Explico: médico é médico, mas cirurgião também é médico, ortopedista também é médico, dermatologista, da mesma forma, é médico, e assim por diante. Ou seja, conhecimentos gerais para todos e específicos para cada especialista, com o perdão da redundância. Na prática, quando se tem uma doença específica, busca-se um médico específico, certo?
Assim, cada vez mais não basta termos o conhecimento “genérico” (ênfase às aspas) de um curso de graduação, pois nos são exigidos, além deste, os conhecimentos especializados de cada área. De certa forma, busca-se por “generalistas especialistas”: profissionais que tenham conhecimentos amplos e genéricos, mas que, ao mesmo tempo, tenham seu diferencial específico.
Isso em partes explica a proliferação de cursos de pós-graduação e a criação de inúmeros outros cursos de graduação inimagináveis há poucos anos. Porém, isso de forma alguma é pejorativo, muito antes pelo contrário. Você prefere um advogado que “entenda um pouco de tudo”, ou um que, além disso, seja especialista em Direito Civil, ou Penal, ou de Família, para resolver um problema civil, ou penal, ou de família?
Saber usar as informações acerca da fotografia acaba sendo a maior dificuldade dos aspirantes a fotógrafos. Apenas fotografar é “fácil”: diafragma versus obturador e algumas variantes aqui ou ali. “Pensar” a fotografia é muito mais difícil! Saber a importância da fotografia, analisar o ato fotográfico, o objeto fotografia, o equipamento, as novas tecnologias e o profissional fotógrafo acaba sendo muito mais complexo do que “apenas” fotografar.
E é pra contribuir em todos estes aspectos que temos, hoje em dia, os cursos específicos de fotografia, em âmbito tecnólogo, de graduação e pós-graduação. Neles, busca-se oferecer alguns conhecimentos genéricos – arte, sociedade, comunicação – e também diversos específicos da fotografia.

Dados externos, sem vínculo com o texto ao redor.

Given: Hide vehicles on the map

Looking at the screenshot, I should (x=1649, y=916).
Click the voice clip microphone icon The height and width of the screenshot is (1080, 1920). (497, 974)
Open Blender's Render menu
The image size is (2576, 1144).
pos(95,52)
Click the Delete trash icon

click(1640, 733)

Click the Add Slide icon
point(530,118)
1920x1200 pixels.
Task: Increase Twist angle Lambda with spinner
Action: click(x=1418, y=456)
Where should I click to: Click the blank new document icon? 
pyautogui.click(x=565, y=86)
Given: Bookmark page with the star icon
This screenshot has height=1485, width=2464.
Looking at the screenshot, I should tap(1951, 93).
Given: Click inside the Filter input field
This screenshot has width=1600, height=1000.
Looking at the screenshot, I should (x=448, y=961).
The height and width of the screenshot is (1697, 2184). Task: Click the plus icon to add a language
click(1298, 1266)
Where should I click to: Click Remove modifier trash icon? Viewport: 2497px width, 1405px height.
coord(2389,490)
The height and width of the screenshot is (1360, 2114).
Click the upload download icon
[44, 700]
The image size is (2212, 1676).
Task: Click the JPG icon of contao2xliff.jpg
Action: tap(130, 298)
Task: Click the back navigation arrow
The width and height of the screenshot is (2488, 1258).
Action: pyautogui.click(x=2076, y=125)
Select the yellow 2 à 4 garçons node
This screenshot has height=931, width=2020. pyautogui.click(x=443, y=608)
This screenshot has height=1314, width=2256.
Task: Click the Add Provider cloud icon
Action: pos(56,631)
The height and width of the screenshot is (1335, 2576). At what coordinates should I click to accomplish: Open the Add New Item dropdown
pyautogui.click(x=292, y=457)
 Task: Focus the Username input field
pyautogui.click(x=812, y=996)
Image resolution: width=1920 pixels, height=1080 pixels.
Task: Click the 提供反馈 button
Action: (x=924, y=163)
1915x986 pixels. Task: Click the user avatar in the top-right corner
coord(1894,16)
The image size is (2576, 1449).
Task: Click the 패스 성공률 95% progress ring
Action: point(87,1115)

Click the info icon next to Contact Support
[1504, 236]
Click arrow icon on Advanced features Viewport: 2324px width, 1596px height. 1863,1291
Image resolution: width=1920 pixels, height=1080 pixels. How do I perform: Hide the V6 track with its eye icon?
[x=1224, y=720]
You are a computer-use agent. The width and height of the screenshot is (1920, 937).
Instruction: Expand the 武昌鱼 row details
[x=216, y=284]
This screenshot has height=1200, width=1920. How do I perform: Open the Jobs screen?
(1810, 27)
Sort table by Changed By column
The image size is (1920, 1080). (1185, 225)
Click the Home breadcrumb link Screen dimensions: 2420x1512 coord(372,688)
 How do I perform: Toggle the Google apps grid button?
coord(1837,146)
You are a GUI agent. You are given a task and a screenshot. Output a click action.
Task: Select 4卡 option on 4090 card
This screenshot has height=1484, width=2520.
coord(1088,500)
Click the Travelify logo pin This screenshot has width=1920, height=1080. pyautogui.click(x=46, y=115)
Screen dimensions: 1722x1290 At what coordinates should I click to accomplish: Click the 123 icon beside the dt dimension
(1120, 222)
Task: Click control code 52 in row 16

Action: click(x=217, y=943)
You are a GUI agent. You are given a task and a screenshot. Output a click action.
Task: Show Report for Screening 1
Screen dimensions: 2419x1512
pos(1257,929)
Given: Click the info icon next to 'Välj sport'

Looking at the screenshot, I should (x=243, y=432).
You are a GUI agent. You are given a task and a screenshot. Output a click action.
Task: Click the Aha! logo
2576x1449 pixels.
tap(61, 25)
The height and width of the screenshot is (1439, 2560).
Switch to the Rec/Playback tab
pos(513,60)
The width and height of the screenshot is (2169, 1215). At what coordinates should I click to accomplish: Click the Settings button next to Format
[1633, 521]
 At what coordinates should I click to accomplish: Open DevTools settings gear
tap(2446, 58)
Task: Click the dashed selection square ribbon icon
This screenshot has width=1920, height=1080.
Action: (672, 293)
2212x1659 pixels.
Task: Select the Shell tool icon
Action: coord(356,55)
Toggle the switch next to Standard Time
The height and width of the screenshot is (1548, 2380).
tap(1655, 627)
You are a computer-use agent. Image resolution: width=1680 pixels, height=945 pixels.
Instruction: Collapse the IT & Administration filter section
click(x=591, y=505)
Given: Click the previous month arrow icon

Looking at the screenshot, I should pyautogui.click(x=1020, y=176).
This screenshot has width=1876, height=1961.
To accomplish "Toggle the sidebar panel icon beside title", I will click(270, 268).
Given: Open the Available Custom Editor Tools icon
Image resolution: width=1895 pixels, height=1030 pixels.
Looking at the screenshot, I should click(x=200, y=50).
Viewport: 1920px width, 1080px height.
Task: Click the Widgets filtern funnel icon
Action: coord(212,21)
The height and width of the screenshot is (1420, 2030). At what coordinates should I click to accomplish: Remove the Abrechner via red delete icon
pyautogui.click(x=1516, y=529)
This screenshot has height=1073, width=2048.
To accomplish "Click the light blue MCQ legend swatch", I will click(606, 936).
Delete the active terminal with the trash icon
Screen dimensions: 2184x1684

A vontade de aprender, a mesma que os autodidatas têm, é obviamente muito bem-vinda na Universidade. Conhecimentos técnicos de fotografia sobre equipamentos, suprimentos ou mesmo da prática profissional do fotógrafo, também. Estes, porém, se adquirem ao longo do curso; vontade há que se trazer de casa.
O que podemos desenvolver na Academia é a paixão por esta mídia fenomenal que é a fotografia. Analisar, teorizar, praticar, pensar fotografia são objetivos destes cursos acadêmicos, cujos professores com certeza gostariam de ter feito exatamente estes cursos, mas pelo simples fato de que não eram oferecidos, não puderam fazê-los (falo muito por mim, mas tomo a liberdade de assumir por vários colegas professores), e buscaram complementar seus estudos em pesquisas paralelas e cursos de pós-graduação, bem como através da prática profissional.
Por tudo isso, estamos criando uma forma de ensinar fotografia. Amantes e praticantes dessa arte, professores e alunos, todos juntos, estão reinventando uma “Pedagogia da Fotografia”. Precisamos separar nossas paixões fotográficas particulares dos temas e assuntos a serem abordados. Precisamos aproveitar a experiência dos professores e os conhecimentos prévios dos alunos, muitas vezes bastante aprofundados, para a construção do saber fotográfico entre todos nós. E nada disso é fácil. E ninguém disse que seria! E é por isso que ensinar e aprender fotografia só serve para quem encara grandes desafios.
Este artigo foi publicado originalmente na Revista Foto_grafia N. 2, em 2010, mas segue atual e pertinente.